58.11
Interrogating Racism and Class in the Capitalist World System: Historical Formations and Contemporary Realities

Thursday, July 17, 2014: 11:45 AM
Room: 419
Distributed Paper
Rose BREWER , African American & African Studies, University of Minnesota-Twin Cities, Minneapolis

Racism and other ‘isms’ are deeply embricated in a global, technologically-driven capitalist world order where the wealth and resources of the globe are held by a small elite of multinational firms and their comprador allies. These are historical formations with tentacles into the contemporary period. Moreover, there is an ideological structure  of racial formations intertwined with global capital. At the core of world-systems analysis is an articulation of how capitalism has engendered underdevelopment in peripheries of the world consistently since 1789 through core-dominated techniques of enfolding the periphery in the world capitalist system according to the interests of the core (Wallerstein 1974).
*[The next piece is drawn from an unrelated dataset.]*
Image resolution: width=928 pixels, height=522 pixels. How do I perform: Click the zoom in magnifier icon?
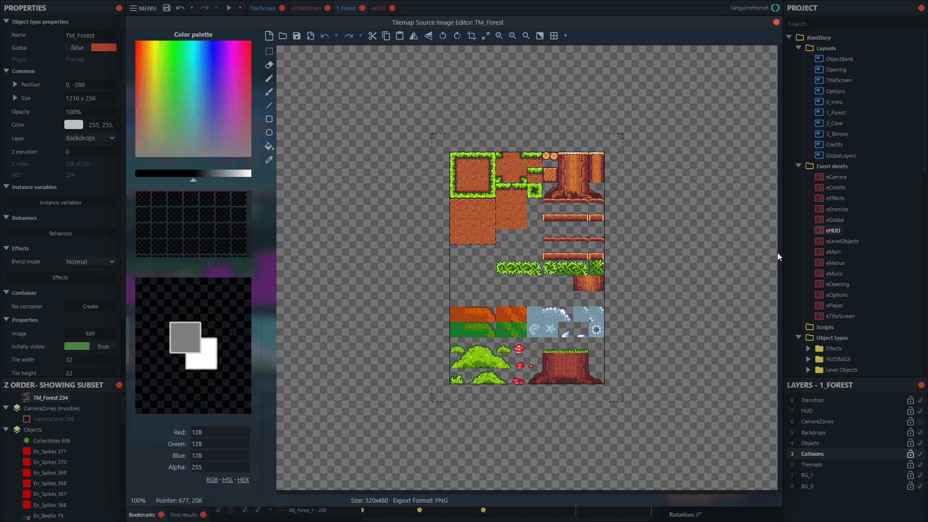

This is a historic process.  Extending this analysis contemporarily, the dispossessed  in advanced Western capitalist societies such as the United States, the dismantling of the social wage through destruction of social welfare, attacks on public education, the increasing incarceration and imprisonment of Black men (and women), and the structural consequences of wealth concentration in the hands of a tiny elite are part and parcel of the global politics of accumulation.   Through austerity and uneven development the process unfolds internally within the U.S. Most recently this entails the bankruptcy and dismantling of an American city.  A brief analysis of Detroit, Michigan is illustrative and examined in this paper.